Many of these comments are backed-up by that ONS report, which was scathing about welfare reforms and the lack of affordable housing.
But is all this talking past the biggest problem of all? It is often alleged that drink and drug abuse are the primary drivers of homelessness. Must any solution to the crisis look here first?
While addiction can ruin lives, it bears a relationship to homelessness that is correlative rather than causative. A representative for Crisis informed me that their research suggests drug and alcohol misuse does not directly cause homelessness in most cases. “It is true that some homeless people struggle with drug or alcohol problems, yet this is often a direct result of homelessness,” they explained. “Many people first become homeless at a very young age when they are particularly vulnerable. They may be escaping a violent home or other difficult circumstances. For some, the use of drugs and alcohol will be an attempt to cope with a horrifying situation.”
“Losing your job shouldn’t mean that you lose your home”
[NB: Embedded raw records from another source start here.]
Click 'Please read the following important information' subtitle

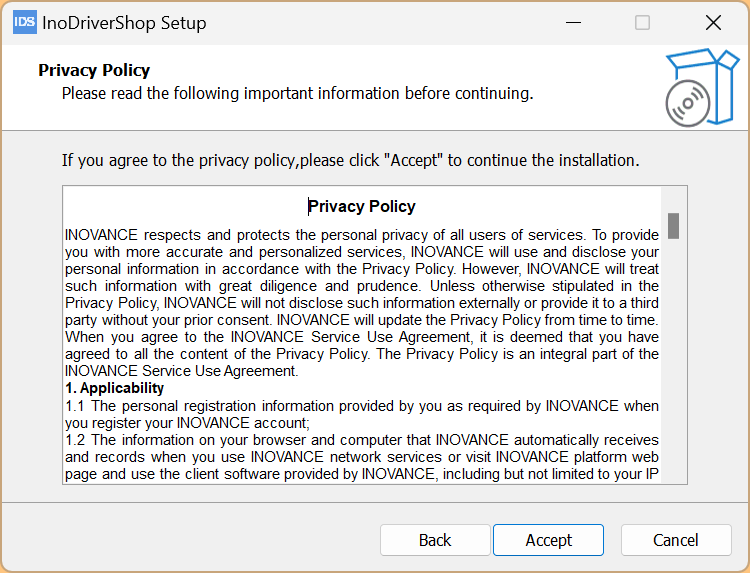(298, 93)
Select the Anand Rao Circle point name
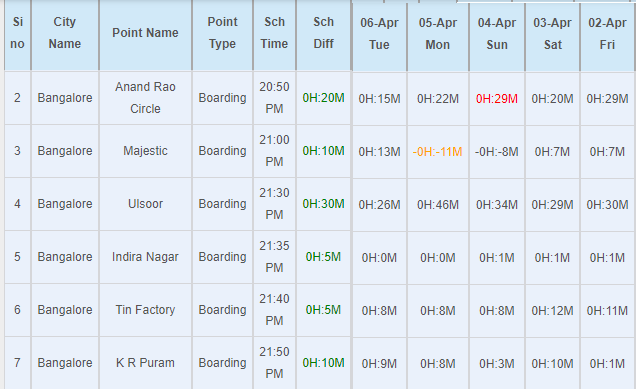This screenshot has width=636, height=389. pos(145,98)
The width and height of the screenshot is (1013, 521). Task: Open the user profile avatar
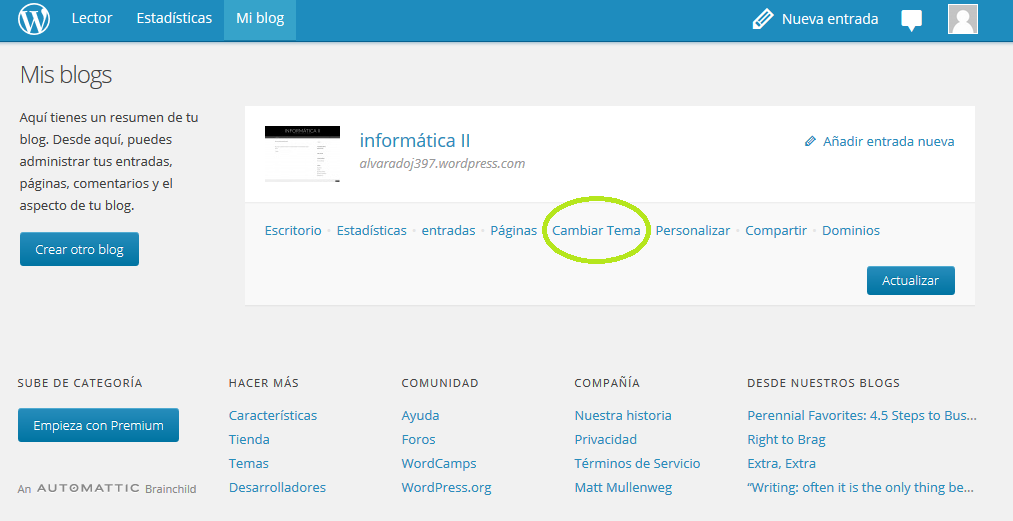coord(962,19)
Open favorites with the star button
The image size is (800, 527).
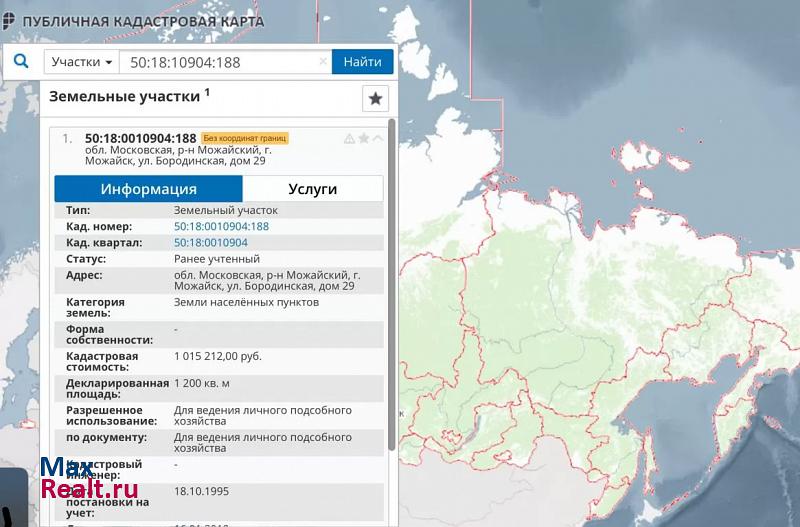[375, 98]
Many charities are keen to address health issues among the homeless. There is a clear humanitarian case for doing so, and treatment can make sure that they are fit to begin working and capable of supporting themselves. This is sensible. But it is simplistic to place the blame for skyrocketing homelessness with the homeless themselves. The spike innumbers since 2010 points in one direction: to Conservative policy-making.
If the welfare system is forcing people onto the streets, it is imperative that it be reformed. More affordable housing must be built, and extortionate rental costs must be brought down. More accessible support and advice services for those in need are essential. As Downie put it, “unless we take action as a society, homelessness is only going to get worse with every year that passes.”
Although the new Homelessness Reduction Act 2017 is more detailed in its approach to tackling homelessness than much previous legislation, there are still clear gaps which many people will fall through, especially if they are deemed to be low-priority or found to have made themselves “intentionally homeless.” Many will still rely on the work done by independent charities in order to access the help they need.
“Everybody In” is Crisis’s campaign against homelessness. It centres around the notion that we all must take notice of homelessness, spread awareness and change attitudes. Similarly, Shelter and Centrepoint offer services which help countless numbers of people into housing. But homelessness is no longer a problem that can be swept under the carpet or left to volunteers and charities. We need more government action—fast. It has committed to investing more to tackle this crisis. We’ll see.